MIGUEL HERNÁNDEZ: UNA RELACIÓN NADA IDÍLICA CON LA GENERACIÓN DEL 27

Miguel Hernández nunca fue un intelectual, aunque sí una persona de gran talento.

Tampoco fue un pobre pastor autodidacta, sino un niño que fue a la escuela durante diez años.

Miguel Hernández
Un mito interesado

Según sus biógrafos, los documentos encontrados a lo largo de los años  coinciden en desmontar el mito de Miguel Hernández como un poeta cabrero y autodidacta . Así, se sabe que él estudió durante 10 años, algo nada frecuente entre los vecinos del barrio de Orihuela donde vivía.

Cuanto tuvo que dejar de estudiar por circunstancias familiares y dedicarse al pastoreo (su padre tenía un negocio de compra y venta de ganado), durante escasos cinco años,  Miguel Hernández ya traducía latín y leía francés. Pero aún así, en esta etapa, nunca dejó de escribir y de leer, sobre todo poesía.. Miguel Hernández no concebía la vida sin escribir, y siempre quiso ganarse la vida como poeta, 

Estos años le sirven al joven poeta para ir adquiriendo experiencia y preparación hasta que un buen un día decide trasladarse a Madrid con el objetivo de que alguien lea sus poemas y puedan ser publicados.

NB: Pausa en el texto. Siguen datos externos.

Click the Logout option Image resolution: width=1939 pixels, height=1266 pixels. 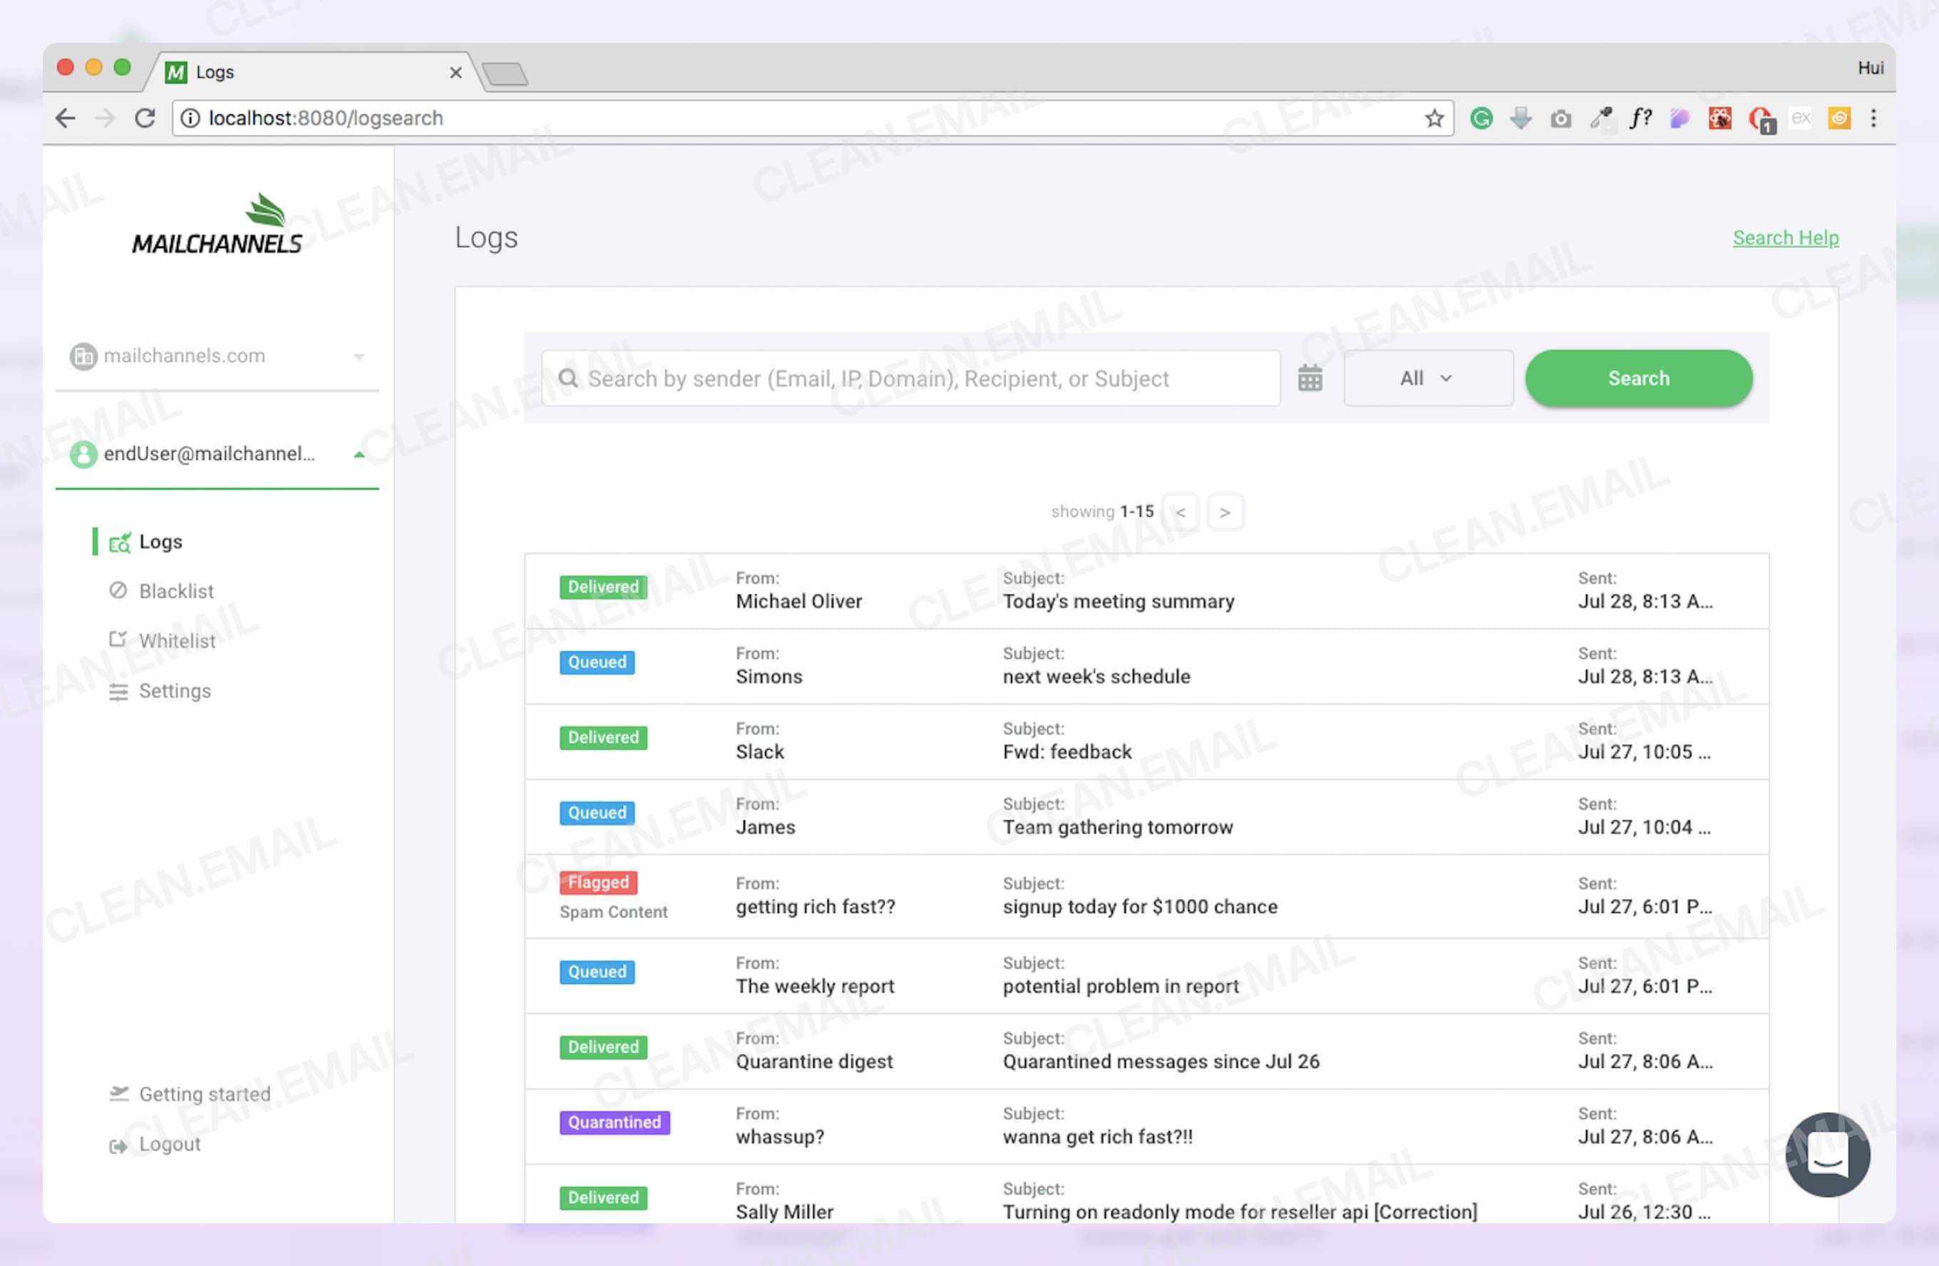tap(169, 1144)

Tampoco fue criado en la miseria, no venía de una familia pobre, aunque sí austera. Igualmente, no fue nunca un hombre angelical, sino de carácter y apasionado con las mujeres y sus creencias.

Madrid

Llega por primera vez a Madrid en 1932 y allí permanecerá seis meses, pero al no conseguir ningún medio por el que mantenerse regresa a su pueblo. Allí encuentra trabajo en un comercio propiedad del padre de su amigo Sijé, pero no por eso deja de escribir, En ese tiempo, consigue publicar su primer libro Perito en lunas.

García Lorca
Poco después encuentra trabajo en una notaría y, además, escribe la pieza teatral titulada La danzarina bíblica, sin abandonar su obra poética.

Con este bagaje y unos pocos ahorros Miguel decide hacer un nuevo viaje a Madrid (marzo 1934) donde permanece más de un mes. Ahora le salen mejor las cosas. Se entrevista con José Bergamín, que dirigía la revista católica Cruz y Raya, y le promete editar su auto sacro adelantándole dinero por los derechos exclusivos.

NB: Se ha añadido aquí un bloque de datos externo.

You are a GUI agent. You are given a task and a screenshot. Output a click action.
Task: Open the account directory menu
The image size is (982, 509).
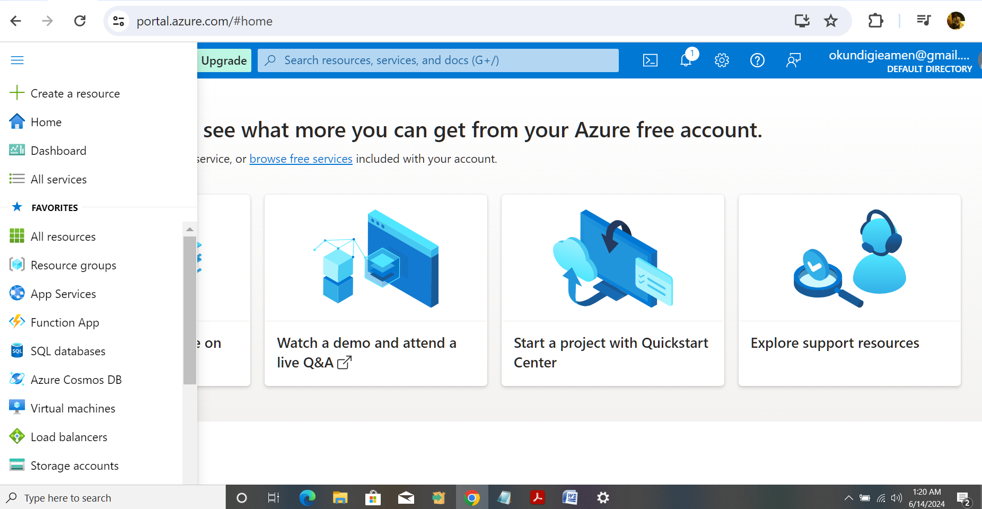(900, 61)
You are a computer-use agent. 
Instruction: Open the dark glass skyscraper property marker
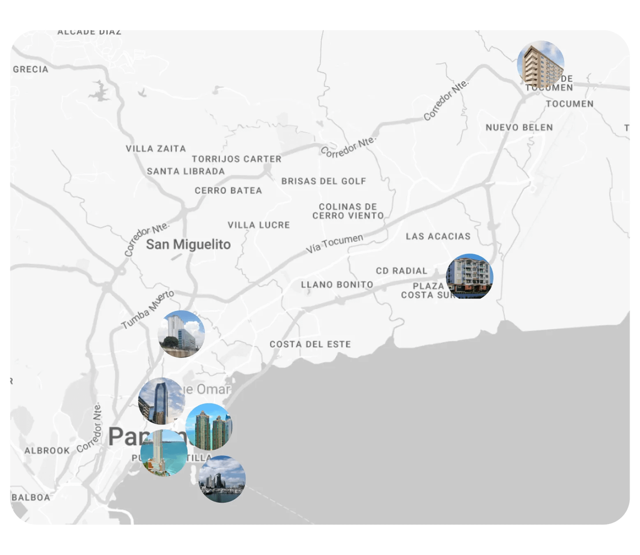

Vuelve a Madrid en julio de ese mismo año. Este nuevo paso le sirve para comenzar a codearse con la intelectualidad madrileña. Conoce a María Zambrano, José María de Cossío (su gran mentor), a Luis Felipe Vivanco y a Luis Rosales (estos dos últimos falangistas). También conoce a Pablo Neruda, la persona que más influirá en él políticamente.
  
Con estos contactos y con la alegría de ver que ya comienza a ser conocido y valorado, regresa de nuevo a Orihuela donde sigue trabajando y viendo sus obras publicadas en varias revistas.

Rafaél Alberti
Realiza un cuarto viaje a Madrid donde vuelve a encontrarse con Luis Rosales y Luis Felipe Vivanco que intervienen en su favor ante Federico García Lorca para que éste le ayude a estrenar su obra de teatro El torero más valiente en homenaje a Ignacio Sánchez Mejías, pero del poeta granadino no obtendrá ningún tipo de respuesta. Regresa a Orihuela.

Entre tanto la situación política en España se complica, pero Miguel en su pueblo sigue trabajando, pero no ve avances para que su obra sea conocida.. Por ello, viaja una vez más a Madrid. En esta ocasión conoce al poeta falangista Eduardo Llosent Marañón que quedó «deslumbrado por el talento de Miguel Hernández», y también a la pintora Maruja Mallo (con la que llegaría a tener una relación amorosa) y a José María de Cossío, director literario de la enciclopedia Los toros, que le ofrece trabajar con él algo que él acepta de inmediato viendo en ello la posibilidad de seguir en Madrid.  Este trabajo le lleva una gran parte de su tiempo, pero no por eso deja de escribir.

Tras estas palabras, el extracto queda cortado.